## GIVEN INSTRUCTION 1
Name every person mentioned by name in the passage about the Blagojevich impeachment trial.
## GIVEN INSTRUCTION 2
Pick up the passage about the Blagojevich impeachment trial after its final sentence and keep writing.

## PASSAGE SHOWN
Now we move to the impeachment trial. Blagojevich is refusing to participate as of this writing, on the ground that the trial is fundamentally unfair. While I certainly don't predict a Blagojevich victory, and just the opposite seems certain, somehow I suspect Blagojevich will be the only one coming out of the trial looking good.

The Senate rules are not as biased as what took place in the House, but the trial is not stacking up to be fair. One signal was the absurdly fast track. Bill Clinton was not impeached and tried in such a shotgun fashion, and the U.S. Senate was roughly evenly divided between political parties guaranteeing fair consideration. Here, at least from what Illinois bloggers write, it is a done deal and the evidence really doesn't matter. The best signal to that effect was that the Senate rules accept the record in the House (including the criminal complaint) in evidence, and required Blagojevich to file his response to the impeachment articles on the Martin Luther King Jr. Holiday. Talk about substance and symbolism merging into one.

## DATA LINES
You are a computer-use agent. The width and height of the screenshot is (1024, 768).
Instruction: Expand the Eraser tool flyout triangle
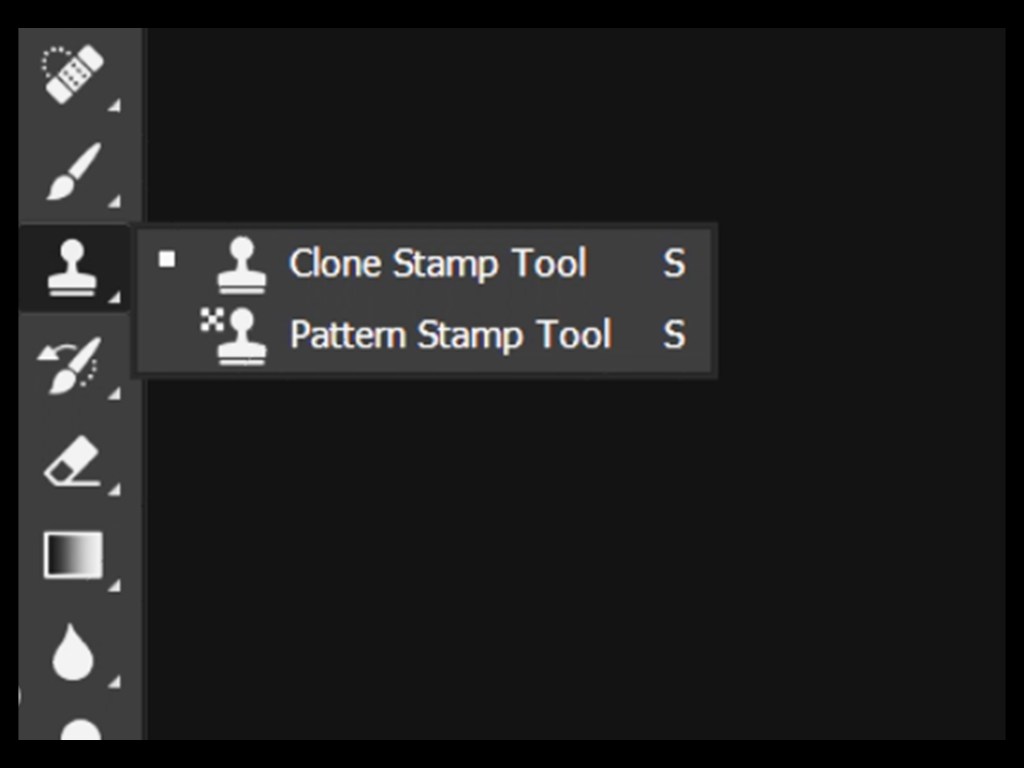click(x=114, y=490)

## TASK RESULT 1
Blagojevich, Bill Clinton, Martin Luther King Jr.

## TASK RESULT 2
I'm not sure that the "I won't play on your field" strategy is the best one for Blagojevich. If I were defending him, I would do everything in my power to make the Senate put forth the actual evidence in the criminal complaint (which they can't do because Patrick Fitzgerald won't let them), let me subpoena it, or not move forward on those counts. As to the other allegations, Blagojevich seemed on the right track in his press conference, with the ill and disabled at his side, as to why he did what he did. Maybe it's all B.S., but it sounded good to this outsider and Blagojevich could make for some uncomfortable trial days by calling House members and Senators as witnesses on these public policy issues. Whether the trial ends up being a hanging, or a real trial, the Senate will not look good.

I have this sneaking suspicion that at the end of the impeachment process, two things will be clear: Blagojevich won't be Governor, and the legislature won't have any credibility.

2 comments:

  1. Blogojevich' MO seems to be about him coming in looking like a hero. It seems to be working for right now, but for ever success he's had some failures.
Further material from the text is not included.